Equivalent to $I$ above is integrating $f_c(x)=f(x)+c\left(g(x)-E[g]\right)$ since $\int\left(g(x)-E[g]\right)\text{d}x=0$. So, $$I=\int_a^bf_c(x)\text{d}x=\int_a^bf(x)-c\Big(g(x)-E[g]\Big)\text{d}x\approx\frac{b-a}{N}\sum_{i=1}^Nf(x_i)-c\Big(g(x_i)-E[g]\Big)$$ where the expectation value of $g(x)$, $E[g]$, is known. Note that $c$ is a free parameter to be chosen. So we choose it to minimize the variance of $f_c(x)$ first by finding $\text{Var}(f_c)$, taking the derivative with respect to $c$ and then setting it equal to zero. We find the optimal value $$c^*=-\frac{\text{Cov}(f,g)}{\text{Var}(g)}\qquad\text{and}\qquad f_c^*(x)=f(x)+c^*\left(g(x)-E[g]\right)$$ where the $*$ represents the optimal value. Plugging in $c^*$ gives us a final variance of $$\text{Var}(f_c^*)=\text{Var}(f)-\frac{\text{Cov}^2(f,g)}{\text{Var}(g)}=\left(1-\rho^2(f,g)\right)\text{Var}(f)\qquad\text{where}\qquad\rho(f,g)=\frac{\text{Cov}(f,g)}{\sqrt{\text{Var}(f)\text{Var}(g)}}$$ is the correlation coefficient between $f$ and $g$. Since $|\rho(f,g)|\le1$, then this choice of $c$ will always decrease the variance. The same prescription can be applied for $n$ control variates, rather than just one, which is used in this package.
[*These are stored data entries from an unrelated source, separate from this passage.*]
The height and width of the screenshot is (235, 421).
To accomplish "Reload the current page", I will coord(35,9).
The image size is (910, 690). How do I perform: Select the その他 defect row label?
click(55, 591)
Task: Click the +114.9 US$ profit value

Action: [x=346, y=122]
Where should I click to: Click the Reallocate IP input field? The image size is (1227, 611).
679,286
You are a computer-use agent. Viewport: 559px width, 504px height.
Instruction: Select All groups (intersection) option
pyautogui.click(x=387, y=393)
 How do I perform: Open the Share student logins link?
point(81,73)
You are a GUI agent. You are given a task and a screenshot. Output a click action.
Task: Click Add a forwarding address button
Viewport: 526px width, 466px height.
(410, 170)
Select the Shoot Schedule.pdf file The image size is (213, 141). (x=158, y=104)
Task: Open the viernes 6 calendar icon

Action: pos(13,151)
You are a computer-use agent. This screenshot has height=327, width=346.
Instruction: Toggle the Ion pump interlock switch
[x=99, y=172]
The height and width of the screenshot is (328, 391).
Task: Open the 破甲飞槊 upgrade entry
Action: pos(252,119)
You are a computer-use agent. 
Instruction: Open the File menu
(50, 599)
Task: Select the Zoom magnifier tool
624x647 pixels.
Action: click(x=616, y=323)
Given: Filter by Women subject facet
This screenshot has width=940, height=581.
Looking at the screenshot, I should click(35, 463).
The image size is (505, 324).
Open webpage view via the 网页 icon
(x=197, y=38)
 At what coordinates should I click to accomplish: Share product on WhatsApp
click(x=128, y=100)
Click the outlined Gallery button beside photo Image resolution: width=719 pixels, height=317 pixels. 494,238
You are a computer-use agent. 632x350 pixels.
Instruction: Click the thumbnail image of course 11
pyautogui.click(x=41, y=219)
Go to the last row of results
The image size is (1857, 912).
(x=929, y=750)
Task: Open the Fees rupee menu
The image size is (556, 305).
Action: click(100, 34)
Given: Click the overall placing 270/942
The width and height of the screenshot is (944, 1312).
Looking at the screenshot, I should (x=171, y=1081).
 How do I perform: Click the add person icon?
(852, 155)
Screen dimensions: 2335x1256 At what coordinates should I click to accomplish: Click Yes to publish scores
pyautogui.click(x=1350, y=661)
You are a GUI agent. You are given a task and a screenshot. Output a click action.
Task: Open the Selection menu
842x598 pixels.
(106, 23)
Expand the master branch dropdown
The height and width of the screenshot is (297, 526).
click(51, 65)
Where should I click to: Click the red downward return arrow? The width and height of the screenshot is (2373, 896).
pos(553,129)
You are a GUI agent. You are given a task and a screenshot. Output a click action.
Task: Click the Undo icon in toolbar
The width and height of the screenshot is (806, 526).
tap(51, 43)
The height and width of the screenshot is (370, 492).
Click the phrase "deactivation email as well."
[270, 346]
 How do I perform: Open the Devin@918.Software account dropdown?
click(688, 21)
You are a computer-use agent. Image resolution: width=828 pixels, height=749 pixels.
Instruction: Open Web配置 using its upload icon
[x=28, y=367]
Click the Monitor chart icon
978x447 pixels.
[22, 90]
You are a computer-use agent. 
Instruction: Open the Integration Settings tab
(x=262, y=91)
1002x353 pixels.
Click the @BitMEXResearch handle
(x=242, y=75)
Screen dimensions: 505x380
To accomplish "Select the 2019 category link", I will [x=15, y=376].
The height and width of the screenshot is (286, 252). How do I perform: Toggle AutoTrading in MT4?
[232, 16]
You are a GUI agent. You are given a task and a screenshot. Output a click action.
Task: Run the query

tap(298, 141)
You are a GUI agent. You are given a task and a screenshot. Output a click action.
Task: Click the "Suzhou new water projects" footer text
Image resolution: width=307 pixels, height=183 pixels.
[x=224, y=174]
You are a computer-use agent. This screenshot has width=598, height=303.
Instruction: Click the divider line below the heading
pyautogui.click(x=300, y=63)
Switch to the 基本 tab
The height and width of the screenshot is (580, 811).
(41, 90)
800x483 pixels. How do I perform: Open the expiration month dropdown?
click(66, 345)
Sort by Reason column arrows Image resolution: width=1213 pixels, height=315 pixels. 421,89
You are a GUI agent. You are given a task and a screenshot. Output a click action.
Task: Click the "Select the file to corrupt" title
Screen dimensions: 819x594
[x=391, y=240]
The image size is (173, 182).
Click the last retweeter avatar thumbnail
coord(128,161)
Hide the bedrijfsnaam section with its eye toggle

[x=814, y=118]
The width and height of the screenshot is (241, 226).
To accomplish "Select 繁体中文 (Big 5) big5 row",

A control variate is applied by using vegas's importance sampling adaptation. Since $\rho$ is larger when the functions have a linear relationship, we use these previously adapted maps as the control variates. One can specify using the $i$th iteration of vegas as the control variate when initializing the CVIntegrator class or specify a list of iterations to use for multiple control variates.

Installation

It can just be installed via pip:

python -m pip install control-vegas

Usage

The workflow involes creating a Function class and then passing that to the CVIntegrator. The Function class contains the function to be integrated but also other information such as its name, the true value of the integration (if available) and parameters of the function. The CVIntegrator class does the integration and stores the results like mean and variance.

Using a Built-In Function

For example,

from covvvr import CVIntegrator
from covvvr.functions import NGauss

# Create 16-dimensional Gaussian
ng = NGauss(16)
# Print out all parameters of the class instance
print(ng, '\n')

# Create integrator class and use the 20th iteration as the control  variate
cvi = CVIntegrator(ng, evals=1000, tot_iters=50, cv_iters=20)
# Run the integration
cvi.integrate()

# Print info
cvi.compare(rounding=5)

This integrates a 16-dimensional Gaussian with 50 iterations and 5000 evaluations per iteration in vegas. And it uses the 20th iteration adapation from vegas as the control variate. The output is

NGauss(dimension=16, name=16D Gaussian, true_value=0.9935086032227194, mu=0.5, sigma=0.2) 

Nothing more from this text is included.